Tapi, pertanyaan selanjutnya, apakah aturan tertulis itu saja sudah cukup, aturan tertulis yang memberikan batasan-batasan kewenangan tersebut? Ketika para aparatus negara menjalankan aturan tersebut -menjalankan kewenangan-kewenangan yang bisa merampas hak-hak kita, siapa yang akan menilai bahwa kewenangan tersebut dijalankan sesuai dengan ‘kontrak’ kita dengan negara dalam bentuk Undang-Undang Hukum Acara Pidana tadi? Tanpa ada yang menilai, dan diberikan kekuasaan untuk menilai, maka aturan tadi hanya akan menjadi macan kertas belaka. Kumpulan huruf tak berarti. Begitu juga jika yang menilai adalah pihak yang menjalankan kewenangan tersebut, maka ya percuma. Jeruk makan jeruk, kata Joshua.

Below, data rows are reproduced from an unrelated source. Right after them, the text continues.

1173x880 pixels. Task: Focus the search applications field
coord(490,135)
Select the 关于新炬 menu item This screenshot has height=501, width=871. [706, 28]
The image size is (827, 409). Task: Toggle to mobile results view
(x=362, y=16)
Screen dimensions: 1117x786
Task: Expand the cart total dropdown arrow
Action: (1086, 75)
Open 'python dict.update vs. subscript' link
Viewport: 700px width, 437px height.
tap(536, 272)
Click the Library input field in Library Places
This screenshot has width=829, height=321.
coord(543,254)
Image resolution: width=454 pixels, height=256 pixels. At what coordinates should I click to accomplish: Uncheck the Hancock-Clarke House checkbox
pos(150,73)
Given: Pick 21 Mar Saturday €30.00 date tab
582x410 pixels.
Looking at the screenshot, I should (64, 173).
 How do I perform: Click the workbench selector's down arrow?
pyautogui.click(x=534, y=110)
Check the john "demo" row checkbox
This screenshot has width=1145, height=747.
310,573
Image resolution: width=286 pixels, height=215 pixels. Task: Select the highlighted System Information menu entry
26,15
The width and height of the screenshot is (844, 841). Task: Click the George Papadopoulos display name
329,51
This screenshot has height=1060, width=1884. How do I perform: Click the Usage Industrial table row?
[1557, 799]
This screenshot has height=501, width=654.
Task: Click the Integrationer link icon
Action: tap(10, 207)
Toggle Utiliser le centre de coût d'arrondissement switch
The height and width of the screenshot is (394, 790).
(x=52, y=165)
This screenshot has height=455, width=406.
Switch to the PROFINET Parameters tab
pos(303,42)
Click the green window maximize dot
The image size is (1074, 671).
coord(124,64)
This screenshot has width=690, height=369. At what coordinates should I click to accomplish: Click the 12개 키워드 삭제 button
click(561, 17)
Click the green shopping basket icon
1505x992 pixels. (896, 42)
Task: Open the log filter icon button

Bisa kah kita lah yang menilai, toh parameternya sudah ada, dalam Hukum Acara tersebut. Hmm…dalam praktiknya nanti bisa jadi tak akan ada “kita”, yang ada hanya ‘saya’, seorang diri. Dalam praktiknya nanti si “kita” itu adalah orang yang mengalami proses peradilan itu, tersangka. Yang tak jarang (bahkan umumnya) hanya seorang diri. Kalau pun nambah paling keluarga dan kerabat. Bisa kah kita menilainya? Menilai apakah penggunaan kewenangan oleh Negara tersebut sudah sesuai dengan aturannya atau tidak? Kalau pun bisa, karena misalnya “kita” mengerti hukum, minimal bisa baca undang-undang, bisa obyektif? Terus bisa apa jika menurut penilaian kita penggunaan kewenangan tersebut ternyata dilakukan secara sewenang-wenang? Paling mentok ngedumel sendirian kan?

Karena sepertinya tidak mungkin kalau yang menilai adalah kita sendiri dan juga tidak mungkin si Negara (baca: penyidik), maka tentu kita membutuhkan pihak ketiga untuk itu. Dan pihak itu bukan perorangan, tapi institusi, institusi yang juga memiliki kekuasaan yang setara dengan negara (baca: pemerintah) itu sendiri. Yaitu Pengadilan, sebagai representasi dari Kekuasaan Yudikatif.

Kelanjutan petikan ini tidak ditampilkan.